Случилось так, что по неотложным делам в Москве и Киеве мои товарищи по делегации выехали на Родину, а я на несколько дней задержался в Варшаве, доделать оставшееся.

В один из таких дней утром ко мне в гостиничный номер вошел человек средних лет и, представившись порученцем Президента Польской Народной Республики, сказал, что товарищ Берут просит посетить его. Если нет возражений, можно поехать сейчас.

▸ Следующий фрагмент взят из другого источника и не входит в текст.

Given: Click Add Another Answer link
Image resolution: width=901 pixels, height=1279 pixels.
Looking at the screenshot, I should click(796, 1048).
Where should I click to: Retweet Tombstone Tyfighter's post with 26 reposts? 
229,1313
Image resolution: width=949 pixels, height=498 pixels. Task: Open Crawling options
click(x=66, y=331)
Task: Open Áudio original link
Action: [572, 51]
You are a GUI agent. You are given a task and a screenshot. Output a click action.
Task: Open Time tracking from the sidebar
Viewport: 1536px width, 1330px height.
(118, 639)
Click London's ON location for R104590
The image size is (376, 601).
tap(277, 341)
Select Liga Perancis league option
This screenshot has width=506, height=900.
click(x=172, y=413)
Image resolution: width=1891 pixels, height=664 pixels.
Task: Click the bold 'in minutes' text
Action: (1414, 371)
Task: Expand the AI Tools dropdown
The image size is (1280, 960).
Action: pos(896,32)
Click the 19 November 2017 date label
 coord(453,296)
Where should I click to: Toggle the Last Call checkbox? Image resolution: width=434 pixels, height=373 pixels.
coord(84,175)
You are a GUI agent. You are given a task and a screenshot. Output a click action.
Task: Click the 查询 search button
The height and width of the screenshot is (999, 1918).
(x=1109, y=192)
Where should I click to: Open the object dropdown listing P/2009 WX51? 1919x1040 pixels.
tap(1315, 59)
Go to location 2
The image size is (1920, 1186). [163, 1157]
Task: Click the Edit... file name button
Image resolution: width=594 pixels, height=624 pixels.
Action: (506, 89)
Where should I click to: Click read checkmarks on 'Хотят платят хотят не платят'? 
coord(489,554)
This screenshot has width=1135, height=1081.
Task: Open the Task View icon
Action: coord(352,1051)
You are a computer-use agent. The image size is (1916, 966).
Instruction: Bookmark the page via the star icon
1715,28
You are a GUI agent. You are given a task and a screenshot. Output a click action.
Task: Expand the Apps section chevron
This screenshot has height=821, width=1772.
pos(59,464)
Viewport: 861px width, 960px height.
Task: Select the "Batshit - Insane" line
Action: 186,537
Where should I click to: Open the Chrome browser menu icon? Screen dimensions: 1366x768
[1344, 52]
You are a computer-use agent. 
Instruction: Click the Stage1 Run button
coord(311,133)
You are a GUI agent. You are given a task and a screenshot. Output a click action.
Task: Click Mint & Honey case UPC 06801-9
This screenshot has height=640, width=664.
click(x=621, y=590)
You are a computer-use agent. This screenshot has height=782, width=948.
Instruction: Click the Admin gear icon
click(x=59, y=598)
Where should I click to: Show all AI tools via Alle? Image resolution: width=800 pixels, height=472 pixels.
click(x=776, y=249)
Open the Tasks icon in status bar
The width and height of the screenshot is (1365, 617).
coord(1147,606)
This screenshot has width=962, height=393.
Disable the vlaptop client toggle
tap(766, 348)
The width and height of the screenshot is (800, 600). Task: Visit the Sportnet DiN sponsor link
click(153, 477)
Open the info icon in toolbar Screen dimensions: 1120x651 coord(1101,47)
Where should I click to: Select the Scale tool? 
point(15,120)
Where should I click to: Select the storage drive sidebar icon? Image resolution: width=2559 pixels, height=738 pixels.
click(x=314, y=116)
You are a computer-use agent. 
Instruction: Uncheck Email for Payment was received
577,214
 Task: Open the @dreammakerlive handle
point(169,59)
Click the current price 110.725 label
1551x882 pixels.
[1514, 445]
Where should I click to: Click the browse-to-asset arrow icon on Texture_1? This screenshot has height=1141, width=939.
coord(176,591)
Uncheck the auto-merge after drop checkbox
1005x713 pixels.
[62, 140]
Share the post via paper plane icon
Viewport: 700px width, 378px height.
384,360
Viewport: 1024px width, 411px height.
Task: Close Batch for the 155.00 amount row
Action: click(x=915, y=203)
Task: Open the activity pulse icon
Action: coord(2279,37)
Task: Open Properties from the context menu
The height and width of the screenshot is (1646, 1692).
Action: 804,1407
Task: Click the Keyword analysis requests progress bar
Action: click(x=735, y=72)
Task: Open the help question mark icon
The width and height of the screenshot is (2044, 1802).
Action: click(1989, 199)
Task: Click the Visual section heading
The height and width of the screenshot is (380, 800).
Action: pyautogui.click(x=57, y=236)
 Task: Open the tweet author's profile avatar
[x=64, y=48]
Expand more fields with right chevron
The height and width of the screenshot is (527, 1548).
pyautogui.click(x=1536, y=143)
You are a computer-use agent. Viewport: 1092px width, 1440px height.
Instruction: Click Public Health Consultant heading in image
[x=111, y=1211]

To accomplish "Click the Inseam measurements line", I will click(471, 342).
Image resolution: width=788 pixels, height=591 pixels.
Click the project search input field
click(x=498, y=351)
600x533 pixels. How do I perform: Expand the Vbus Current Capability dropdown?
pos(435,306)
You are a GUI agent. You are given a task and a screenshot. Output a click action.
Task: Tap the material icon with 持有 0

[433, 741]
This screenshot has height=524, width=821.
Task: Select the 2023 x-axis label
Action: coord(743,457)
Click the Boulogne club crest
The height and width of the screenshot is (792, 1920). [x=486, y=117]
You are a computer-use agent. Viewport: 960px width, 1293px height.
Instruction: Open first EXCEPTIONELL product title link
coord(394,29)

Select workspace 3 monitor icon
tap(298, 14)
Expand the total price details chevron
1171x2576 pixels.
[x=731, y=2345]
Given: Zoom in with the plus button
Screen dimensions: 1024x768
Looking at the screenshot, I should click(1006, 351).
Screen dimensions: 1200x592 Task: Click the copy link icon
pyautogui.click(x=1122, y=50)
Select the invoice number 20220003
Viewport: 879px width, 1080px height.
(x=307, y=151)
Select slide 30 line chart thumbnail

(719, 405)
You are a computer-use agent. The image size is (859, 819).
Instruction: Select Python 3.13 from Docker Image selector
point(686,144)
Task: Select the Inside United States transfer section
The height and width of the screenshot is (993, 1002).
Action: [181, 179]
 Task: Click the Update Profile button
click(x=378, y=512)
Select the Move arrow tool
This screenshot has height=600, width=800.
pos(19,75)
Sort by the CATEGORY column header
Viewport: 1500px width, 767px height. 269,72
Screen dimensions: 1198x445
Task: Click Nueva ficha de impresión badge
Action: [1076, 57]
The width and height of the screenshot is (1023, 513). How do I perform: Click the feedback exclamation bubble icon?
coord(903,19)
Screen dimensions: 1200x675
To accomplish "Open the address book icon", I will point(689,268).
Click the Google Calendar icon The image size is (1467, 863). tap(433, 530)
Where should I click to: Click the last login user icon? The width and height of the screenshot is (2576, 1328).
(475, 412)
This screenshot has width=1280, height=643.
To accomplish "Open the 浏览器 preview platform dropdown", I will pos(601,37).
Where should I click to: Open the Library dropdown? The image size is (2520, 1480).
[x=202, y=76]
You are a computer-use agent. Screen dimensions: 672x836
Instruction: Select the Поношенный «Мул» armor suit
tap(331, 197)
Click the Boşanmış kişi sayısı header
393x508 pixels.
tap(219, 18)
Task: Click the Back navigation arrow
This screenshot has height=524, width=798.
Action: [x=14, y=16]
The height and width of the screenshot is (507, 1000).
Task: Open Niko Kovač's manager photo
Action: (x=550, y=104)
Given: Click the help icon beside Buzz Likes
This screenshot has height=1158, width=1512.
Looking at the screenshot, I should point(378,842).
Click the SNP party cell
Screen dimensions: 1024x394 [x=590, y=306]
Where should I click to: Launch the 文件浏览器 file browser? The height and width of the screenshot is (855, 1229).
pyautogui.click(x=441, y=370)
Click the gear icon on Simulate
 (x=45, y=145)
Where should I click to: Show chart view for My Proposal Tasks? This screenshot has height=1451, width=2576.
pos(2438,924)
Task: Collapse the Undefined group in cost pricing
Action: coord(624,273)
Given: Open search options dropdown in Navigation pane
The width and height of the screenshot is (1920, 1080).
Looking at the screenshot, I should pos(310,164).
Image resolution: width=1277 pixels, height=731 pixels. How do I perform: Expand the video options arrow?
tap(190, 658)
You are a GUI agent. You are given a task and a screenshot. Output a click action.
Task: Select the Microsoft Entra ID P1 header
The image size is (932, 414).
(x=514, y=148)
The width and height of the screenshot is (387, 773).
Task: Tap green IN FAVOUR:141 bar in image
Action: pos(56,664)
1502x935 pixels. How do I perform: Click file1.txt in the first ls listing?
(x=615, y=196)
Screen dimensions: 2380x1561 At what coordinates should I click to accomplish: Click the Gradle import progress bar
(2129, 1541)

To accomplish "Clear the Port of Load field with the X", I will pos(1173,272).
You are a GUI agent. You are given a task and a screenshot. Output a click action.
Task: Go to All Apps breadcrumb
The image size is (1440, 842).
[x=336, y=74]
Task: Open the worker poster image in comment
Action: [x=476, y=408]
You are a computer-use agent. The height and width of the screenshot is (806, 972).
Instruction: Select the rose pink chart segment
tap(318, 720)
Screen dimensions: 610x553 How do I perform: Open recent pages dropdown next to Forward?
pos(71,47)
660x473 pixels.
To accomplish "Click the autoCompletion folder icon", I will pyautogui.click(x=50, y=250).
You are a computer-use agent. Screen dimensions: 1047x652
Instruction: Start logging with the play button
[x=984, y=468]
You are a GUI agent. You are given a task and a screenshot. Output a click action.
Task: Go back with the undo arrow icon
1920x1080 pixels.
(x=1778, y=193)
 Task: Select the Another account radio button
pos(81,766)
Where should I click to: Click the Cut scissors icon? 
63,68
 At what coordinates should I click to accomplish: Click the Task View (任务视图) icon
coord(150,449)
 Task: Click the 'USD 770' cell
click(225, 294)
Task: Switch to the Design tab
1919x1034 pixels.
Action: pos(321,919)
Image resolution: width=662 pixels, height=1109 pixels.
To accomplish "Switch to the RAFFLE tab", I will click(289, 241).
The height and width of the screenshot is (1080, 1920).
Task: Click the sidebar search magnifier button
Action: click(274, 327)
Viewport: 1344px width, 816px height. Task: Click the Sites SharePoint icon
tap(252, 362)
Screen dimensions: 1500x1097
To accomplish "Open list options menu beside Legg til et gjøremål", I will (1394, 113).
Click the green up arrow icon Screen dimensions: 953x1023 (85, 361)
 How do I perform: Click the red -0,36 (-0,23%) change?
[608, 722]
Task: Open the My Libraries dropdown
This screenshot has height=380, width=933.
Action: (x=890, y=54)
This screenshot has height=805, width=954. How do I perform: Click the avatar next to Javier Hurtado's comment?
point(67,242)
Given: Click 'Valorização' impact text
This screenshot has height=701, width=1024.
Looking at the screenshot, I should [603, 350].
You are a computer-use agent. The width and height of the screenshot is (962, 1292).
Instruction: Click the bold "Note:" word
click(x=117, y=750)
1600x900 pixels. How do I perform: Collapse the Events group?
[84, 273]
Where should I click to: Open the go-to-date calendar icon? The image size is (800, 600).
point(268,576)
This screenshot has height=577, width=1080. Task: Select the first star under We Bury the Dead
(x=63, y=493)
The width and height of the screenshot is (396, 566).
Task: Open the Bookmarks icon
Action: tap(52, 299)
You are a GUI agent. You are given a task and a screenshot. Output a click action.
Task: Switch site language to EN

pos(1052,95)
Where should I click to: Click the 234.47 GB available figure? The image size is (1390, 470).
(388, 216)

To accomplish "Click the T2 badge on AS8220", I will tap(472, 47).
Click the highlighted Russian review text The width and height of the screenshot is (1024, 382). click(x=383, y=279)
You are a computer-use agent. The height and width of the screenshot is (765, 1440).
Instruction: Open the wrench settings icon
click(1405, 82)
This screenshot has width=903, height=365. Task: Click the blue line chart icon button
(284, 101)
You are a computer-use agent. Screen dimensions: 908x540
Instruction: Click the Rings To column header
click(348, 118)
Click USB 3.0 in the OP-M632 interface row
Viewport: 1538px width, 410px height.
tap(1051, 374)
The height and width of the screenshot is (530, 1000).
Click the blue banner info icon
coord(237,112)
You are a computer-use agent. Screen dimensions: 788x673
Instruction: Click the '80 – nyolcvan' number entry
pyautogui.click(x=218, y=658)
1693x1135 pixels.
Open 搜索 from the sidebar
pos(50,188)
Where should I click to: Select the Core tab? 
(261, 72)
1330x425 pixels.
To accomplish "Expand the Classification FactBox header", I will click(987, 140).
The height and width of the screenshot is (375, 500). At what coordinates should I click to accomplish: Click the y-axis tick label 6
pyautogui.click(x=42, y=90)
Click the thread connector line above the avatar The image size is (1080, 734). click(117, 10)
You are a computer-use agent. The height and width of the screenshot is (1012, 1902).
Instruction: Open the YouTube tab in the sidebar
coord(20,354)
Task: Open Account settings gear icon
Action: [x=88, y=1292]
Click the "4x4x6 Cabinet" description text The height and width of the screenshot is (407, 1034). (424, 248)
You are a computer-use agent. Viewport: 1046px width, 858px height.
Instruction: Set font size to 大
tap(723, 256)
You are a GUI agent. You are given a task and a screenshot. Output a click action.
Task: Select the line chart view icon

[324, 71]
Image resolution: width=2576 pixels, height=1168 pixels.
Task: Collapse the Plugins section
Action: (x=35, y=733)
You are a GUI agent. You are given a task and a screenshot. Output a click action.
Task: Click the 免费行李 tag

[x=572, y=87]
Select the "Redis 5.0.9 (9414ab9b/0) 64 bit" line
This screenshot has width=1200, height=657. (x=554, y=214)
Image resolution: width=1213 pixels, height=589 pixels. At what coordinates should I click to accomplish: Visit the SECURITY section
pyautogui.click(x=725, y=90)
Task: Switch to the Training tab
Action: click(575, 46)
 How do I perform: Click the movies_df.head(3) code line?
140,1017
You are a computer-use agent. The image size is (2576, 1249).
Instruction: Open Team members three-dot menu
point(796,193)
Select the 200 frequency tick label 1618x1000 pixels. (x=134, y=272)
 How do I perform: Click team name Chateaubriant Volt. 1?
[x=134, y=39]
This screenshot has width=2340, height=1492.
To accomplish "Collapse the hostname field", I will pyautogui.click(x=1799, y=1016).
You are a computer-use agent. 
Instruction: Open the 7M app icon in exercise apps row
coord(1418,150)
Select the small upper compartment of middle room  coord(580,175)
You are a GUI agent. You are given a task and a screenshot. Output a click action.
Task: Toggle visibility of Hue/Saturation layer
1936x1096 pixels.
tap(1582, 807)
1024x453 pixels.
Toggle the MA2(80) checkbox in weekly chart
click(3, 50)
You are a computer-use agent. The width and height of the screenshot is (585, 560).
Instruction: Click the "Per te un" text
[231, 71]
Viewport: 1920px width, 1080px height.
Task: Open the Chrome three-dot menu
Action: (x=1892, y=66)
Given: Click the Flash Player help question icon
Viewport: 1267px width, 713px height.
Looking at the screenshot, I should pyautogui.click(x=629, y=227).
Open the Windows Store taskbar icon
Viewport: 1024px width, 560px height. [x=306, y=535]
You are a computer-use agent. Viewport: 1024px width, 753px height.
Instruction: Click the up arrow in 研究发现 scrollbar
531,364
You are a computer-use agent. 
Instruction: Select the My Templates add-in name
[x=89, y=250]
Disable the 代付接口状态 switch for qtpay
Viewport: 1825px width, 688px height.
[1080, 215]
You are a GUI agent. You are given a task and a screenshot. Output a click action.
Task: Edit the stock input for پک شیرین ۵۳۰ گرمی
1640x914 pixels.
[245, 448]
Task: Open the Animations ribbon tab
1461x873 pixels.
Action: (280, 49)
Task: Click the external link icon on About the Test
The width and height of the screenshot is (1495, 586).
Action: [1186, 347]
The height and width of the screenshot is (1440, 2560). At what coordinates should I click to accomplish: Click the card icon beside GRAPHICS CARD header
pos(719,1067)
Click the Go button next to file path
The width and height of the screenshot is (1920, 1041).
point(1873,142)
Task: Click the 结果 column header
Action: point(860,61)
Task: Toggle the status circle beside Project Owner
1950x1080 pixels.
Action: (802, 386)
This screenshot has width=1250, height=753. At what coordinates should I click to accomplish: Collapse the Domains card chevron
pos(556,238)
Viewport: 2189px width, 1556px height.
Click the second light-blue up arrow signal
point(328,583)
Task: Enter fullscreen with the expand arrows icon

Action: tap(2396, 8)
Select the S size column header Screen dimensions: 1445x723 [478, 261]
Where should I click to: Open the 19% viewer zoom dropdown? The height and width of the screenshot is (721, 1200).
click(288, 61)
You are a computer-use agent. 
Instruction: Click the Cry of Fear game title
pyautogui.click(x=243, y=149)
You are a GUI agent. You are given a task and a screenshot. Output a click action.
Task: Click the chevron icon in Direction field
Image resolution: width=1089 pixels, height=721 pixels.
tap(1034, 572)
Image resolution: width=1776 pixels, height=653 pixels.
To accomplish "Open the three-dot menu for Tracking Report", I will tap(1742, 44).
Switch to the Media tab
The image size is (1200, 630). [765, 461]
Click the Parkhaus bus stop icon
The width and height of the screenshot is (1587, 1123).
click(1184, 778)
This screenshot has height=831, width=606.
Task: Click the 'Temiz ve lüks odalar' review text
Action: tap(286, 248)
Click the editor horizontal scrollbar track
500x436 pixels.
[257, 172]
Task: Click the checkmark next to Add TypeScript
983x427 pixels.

Приехали в Бельведер — резиденцию президента, где меня проводили в кабинет товарища Берута. Навстречу мне из-за стола поднялся человек среднего роста, с седеющими волосами, небольшими усами на немного округлом лице. Он был похож на учителя, сходство с которым усиливал его добрый взгляд. Берут снял очки, подошел ко мне и спросил, завтракал ли я.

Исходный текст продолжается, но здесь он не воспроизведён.